Economic Complexity, Inefficiency, and Comparative Advantage

Document Type : Original Article

Authors

1 PhD student, Faculty of Human Science, Islamic Azad University, Firuzkuh Branch, Firuzkuh,Iran

2 Associate Professor, Faculty of Human Science, Islamic Azad University, Firuzkuh Branch, Firuzkuh,Iran

3 Associate Professor, Department of Economics, Faculty of Social Sciences and Economics, Alzahra University, Tehran, Iran

Abstract

In this study, it was found that the degree of the industry complexity is related to the industry inefficiency degree and in this way affects the comparative advantage. For this purpose, factory industry data from twelve countries, including six developed countries and six less developed countries for the period 2011 to 2018 were used. By using the panel data method and the fixed effects technique, the impact of industry complexity on the degree of inefficiency was estimated for a set of selected developed and less developed countries.

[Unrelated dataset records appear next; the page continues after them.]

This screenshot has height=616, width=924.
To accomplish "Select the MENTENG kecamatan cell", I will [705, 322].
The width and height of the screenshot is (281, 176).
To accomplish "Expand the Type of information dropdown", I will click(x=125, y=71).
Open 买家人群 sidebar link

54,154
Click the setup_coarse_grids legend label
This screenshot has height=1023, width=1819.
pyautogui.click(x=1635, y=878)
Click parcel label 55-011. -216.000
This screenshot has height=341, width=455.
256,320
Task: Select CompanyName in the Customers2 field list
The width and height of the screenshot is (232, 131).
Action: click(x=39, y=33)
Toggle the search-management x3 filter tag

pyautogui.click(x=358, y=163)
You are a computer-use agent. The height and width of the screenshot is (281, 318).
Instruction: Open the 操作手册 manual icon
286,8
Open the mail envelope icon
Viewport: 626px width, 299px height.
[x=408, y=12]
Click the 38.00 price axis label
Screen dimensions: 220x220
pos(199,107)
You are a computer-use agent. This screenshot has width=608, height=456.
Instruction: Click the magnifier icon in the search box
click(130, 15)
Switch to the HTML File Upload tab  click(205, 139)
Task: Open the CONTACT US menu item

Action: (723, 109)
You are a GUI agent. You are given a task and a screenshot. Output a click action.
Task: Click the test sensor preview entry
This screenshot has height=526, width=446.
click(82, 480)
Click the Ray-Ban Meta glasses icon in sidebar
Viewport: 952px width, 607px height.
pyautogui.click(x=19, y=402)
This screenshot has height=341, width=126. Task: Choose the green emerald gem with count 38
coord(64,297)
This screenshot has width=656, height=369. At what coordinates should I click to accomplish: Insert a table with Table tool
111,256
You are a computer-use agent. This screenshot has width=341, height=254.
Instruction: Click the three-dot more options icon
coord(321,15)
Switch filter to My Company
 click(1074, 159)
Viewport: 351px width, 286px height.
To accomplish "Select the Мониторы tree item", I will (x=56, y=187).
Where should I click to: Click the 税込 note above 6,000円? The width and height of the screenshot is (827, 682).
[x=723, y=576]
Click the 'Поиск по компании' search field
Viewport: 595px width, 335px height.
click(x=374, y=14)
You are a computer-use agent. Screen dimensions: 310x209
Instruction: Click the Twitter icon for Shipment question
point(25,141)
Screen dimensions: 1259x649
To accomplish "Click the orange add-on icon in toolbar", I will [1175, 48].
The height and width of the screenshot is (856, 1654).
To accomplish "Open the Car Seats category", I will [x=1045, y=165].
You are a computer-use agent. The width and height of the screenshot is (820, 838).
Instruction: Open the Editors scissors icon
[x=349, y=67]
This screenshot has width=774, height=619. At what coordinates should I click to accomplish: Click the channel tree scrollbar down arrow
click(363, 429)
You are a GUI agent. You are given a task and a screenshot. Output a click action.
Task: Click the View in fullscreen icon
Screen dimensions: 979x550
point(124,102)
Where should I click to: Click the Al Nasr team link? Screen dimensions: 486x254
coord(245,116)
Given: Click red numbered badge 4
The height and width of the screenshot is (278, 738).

To measure economic complexity to the separation of industry from the average economic complexity of goods in that industry which is on the Harvard Atlas of Economic Complexity website was used. The data envelopment analysis method has been used to estimate the inefficiency degree index in each industry. The results of the research showed that the degree of inefficiency of the industry in developed countries increases with the increase of the complexity of the industry up to the threshold of 0.2 and then decreases. While in less developed countries, the inefficiency degree decreased with increasing industry complexity to the -0.69 threshold and then increased. In addition, the findings showed that less developed countries have a comparative advantage in industries with complexity in the range of -1.1 to 0.48. The comparative advantage in developed countries is in the range of 0.48 to 1.1. The final result is that less developed countries do not have the capacity to produce complex goods due to high inefficiency degrees.